Aromatase and breast cancer susceptibility.

Based on experimental and epidemiological evidence it is hypothesized that estrogen increases breast cancer risk by increasing mitotic activity in breast epithelial cells. Aromatase is crucial to the biosynthesis of estrogens and may therefore play a role in breast cancer development. Supporting data for an etiological role of aromatase in breast tumor biology are several-fold. First, the association between weight and postmenopausal breast cancer risk may be mediated by aromatase. Secondly, a pilot study found a higher aromatase expression in normal breast adipose tissue from breast cancer cases as opposed to healthy women. Thirdly, experimental data in animals suggest that aromatase activity predisposes mammary tissue to preneoplastic and neoplastic changes. In a multiethnic cohort study conducted in Los Angeles and on Hawaii we investigated (i) whether the plasma estrone to androstenedione (E1/A) ratio in different ethnic groups was associated with ethnic differences in breast cancer incidence, and (ii) whether genetic variation in the CYP19 gene encoding the P450 aromatase protein was associated with breast cancer risk. The age- and weight-adjusted ethnic specific E1/A ratios x 100 among women without oophorectomy were 7.92 in African-Americans, 8.22 in Japanese, 10.73 in Latinas and 9.29 in non-Latina Whites (P=0.09).

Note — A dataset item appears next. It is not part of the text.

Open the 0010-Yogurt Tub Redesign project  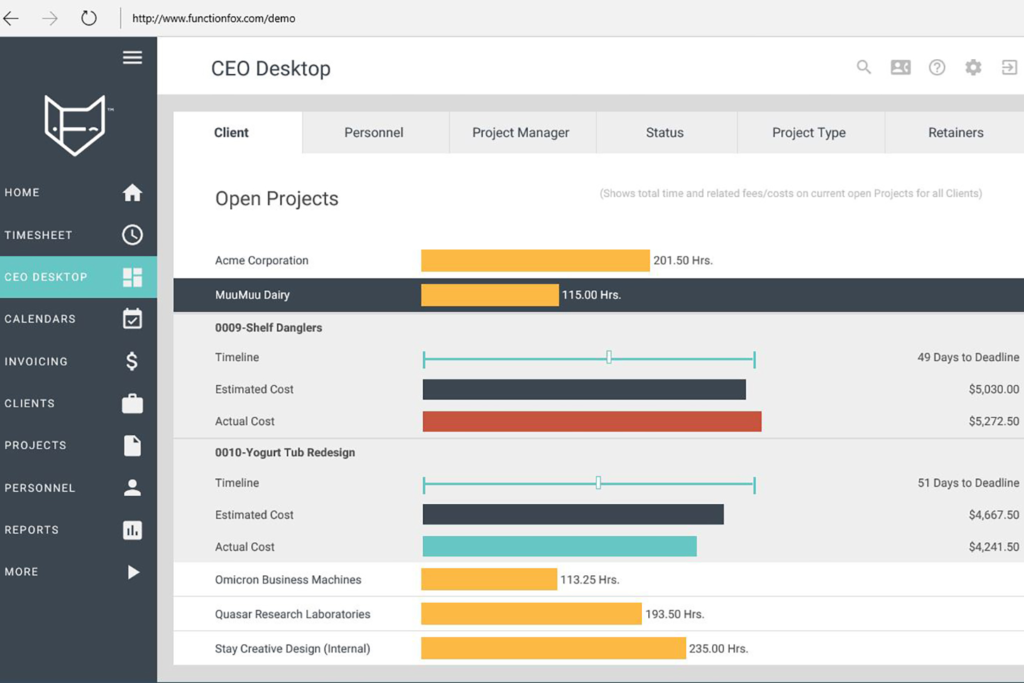click(x=284, y=453)
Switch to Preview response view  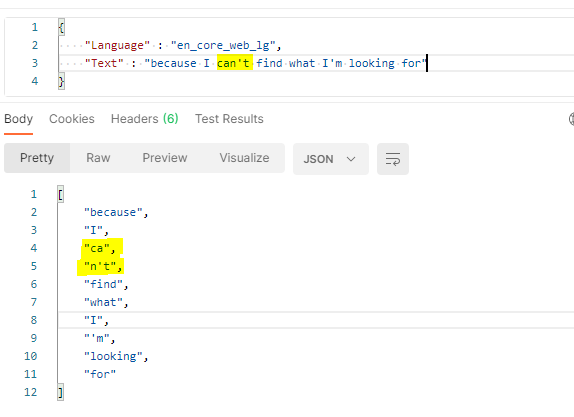tap(165, 158)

The high E1/A ratio in Latina women was not associated with a high breast cancer incidence; in fact Latina women had the lowest breast cancer incidence in the cohort observed so far. We found no consistent association of an intronic (TTTA)n repeat polymorphism with breast cancer risk in different ethnic groups. This polymorphism was not associated with differences in the plasma E1/A ratio in a way that would predict its functional relevance. We describe a newly identified TTC deletion in intron 5 of the CYP19 gene that is associated with the (TTTA)n repeat polymorphism. Neither this polymorphism, nor a polymorphism at codon 264 in exon VII of the CYP19 gene, was associated with breast cancer. We did not identify any genetic variation in exon VIII in 54 African-American subjects. We identified rare genetic variants of unknown functional relevance in the promoter 1.4 of the CYP19 gene in 3 out of 24 Latina women. Further investigation into the role of aromatase in breast cancer etiology is important, given that the potential use of aromatase inhibitors as breast cancer chemopreventives depends on these results.